Mr. and Mrs. Heard started fostering in early 1994 in order to care for two of their grandchildren. As they took foster parent classes they saw how many kids in care needed a good home, and thought “If we could love our own, we could love someone who wasn’t” their biological family. The Heards also have three daughters who are foster parents.
What is your best advice for other foster parents?
Mrs. Heard: Be patient. Have an environment of trust. Be loving. Don’t be afraid to hug.
Mr. Heard: Understand that no matter how much experience you have raising your own kids, you will meet challenges. Keep an open mind, an open approach to learning. We don’t know their (foster kids) experiences such as trauma or chemical exposure so we have to be flexible. We don’t know as much as we think we know! We have to learn them as they learn us.
What is the most rewarding part of fostering?
Mrs. Heard: Seeing a child happy. They might come into our homes not smiling much. Later they can realize “I am part of a family. I am happy.”
Mr. Heard: Seeing the growth of a child. We shouldn’t be the judge of how far each child can grow. Each child is different and has a “growth factor” that is different. Foster parents provide a foundation and support their growth. The real growth comes from within each child. All of the credit goes to the child. We support them in their growth.
What is the most challenging part of fostering?
Mr. and Mrs.

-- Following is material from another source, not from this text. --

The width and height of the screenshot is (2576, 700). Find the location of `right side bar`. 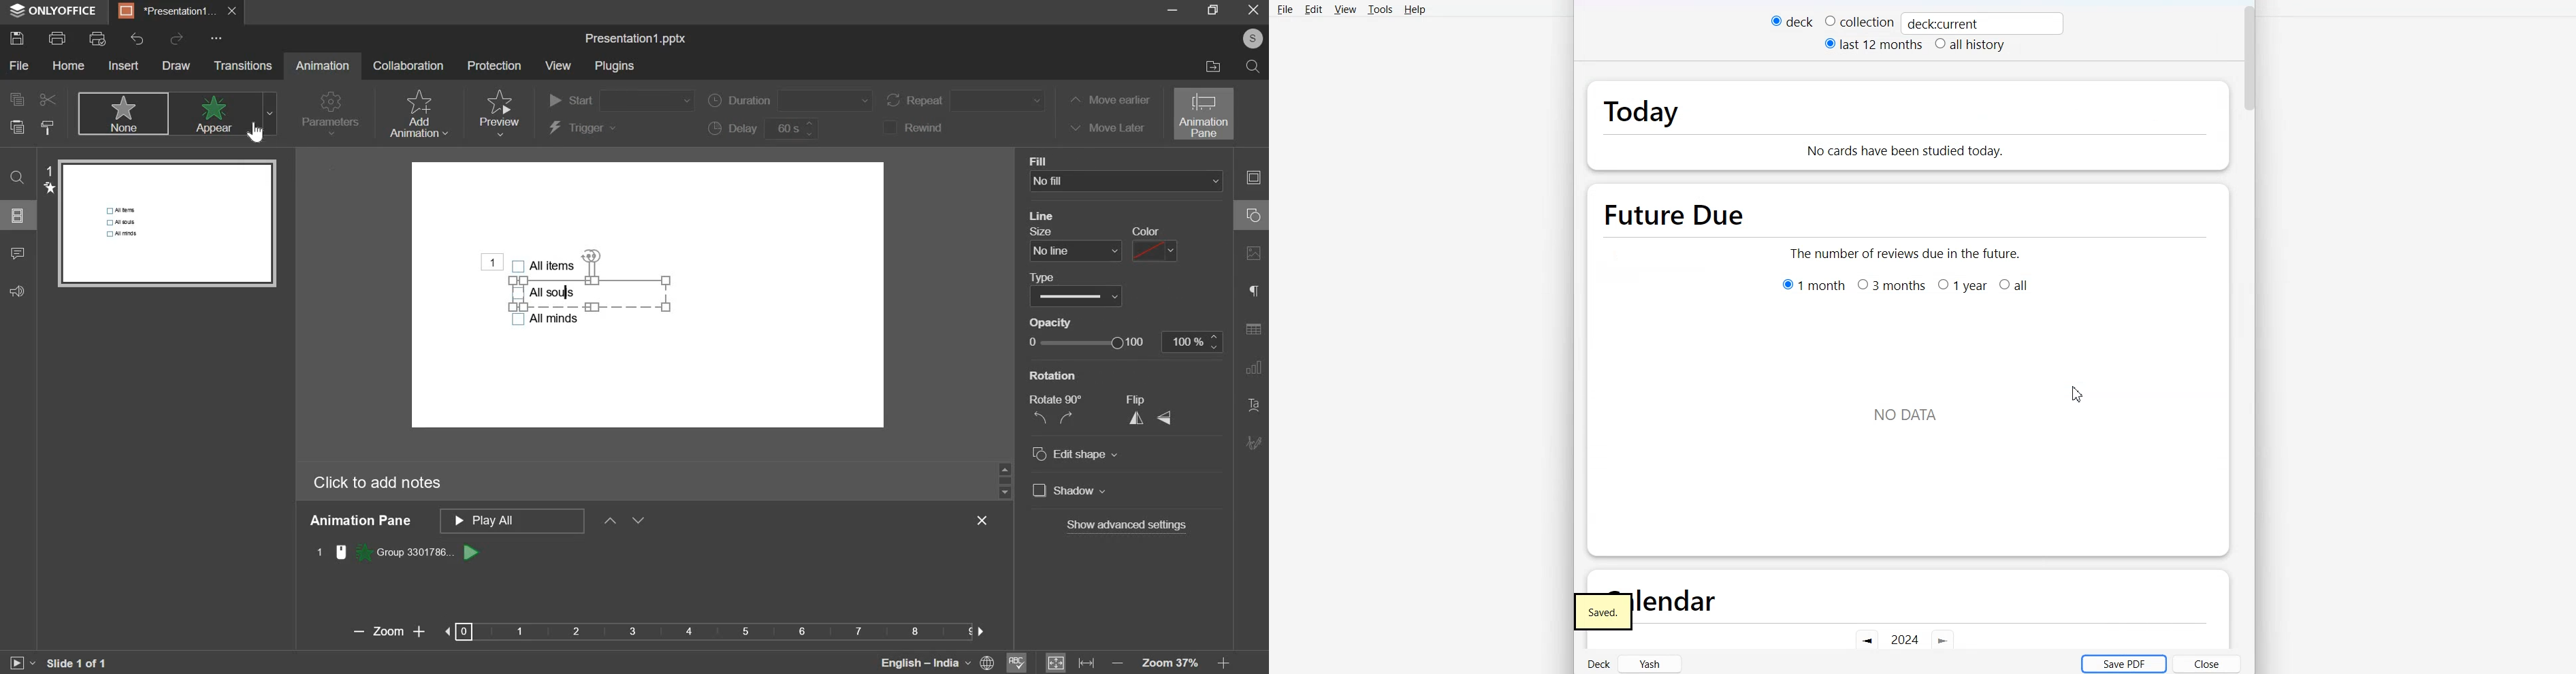

right side bar is located at coordinates (1254, 310).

Heard agree: When a child doesn’t want to receive what you are trying to give them, it’s a challenge. You have to find a way to let the child know you are there to support and help them. You have to help the child know you aren’t a combatant in a fight with them. Sometimes kids might resent you for trying to be a parent when they really just want their biological parent.
How do you help others know about the positive impact of fostering?
Mr. Heard: For many years I was on the local school council. I shared with others the rewards of fostering in my role on the council.
Mrs. Heard: I worked with the girls at the school and met with their parents too. Through my network I shared how wonderful it is to be a foster parent.
What advice can you give to help support kids/teens in care during the holiday season?
Mrs. Heard: In life we all experience losses in different ways. It can be hard for adults at holidays, can you imagine how hard this can be for kids who have experienced loss? It can be a sad time. Foster parents have to go over and above. Maybe welcome kids home from school with a warm cocoa or apple cider and talk about their day. Let kids know you have special time just for them. The best gift to give or receive is love.
Mr. Heard: A Thanksgiving tradition in our family is to have our meal together as a family. We go around the table and all share something we are thankful for. Some will have more to share, some less or a smaller thing. We all give thanks together and feel included in our family traditions.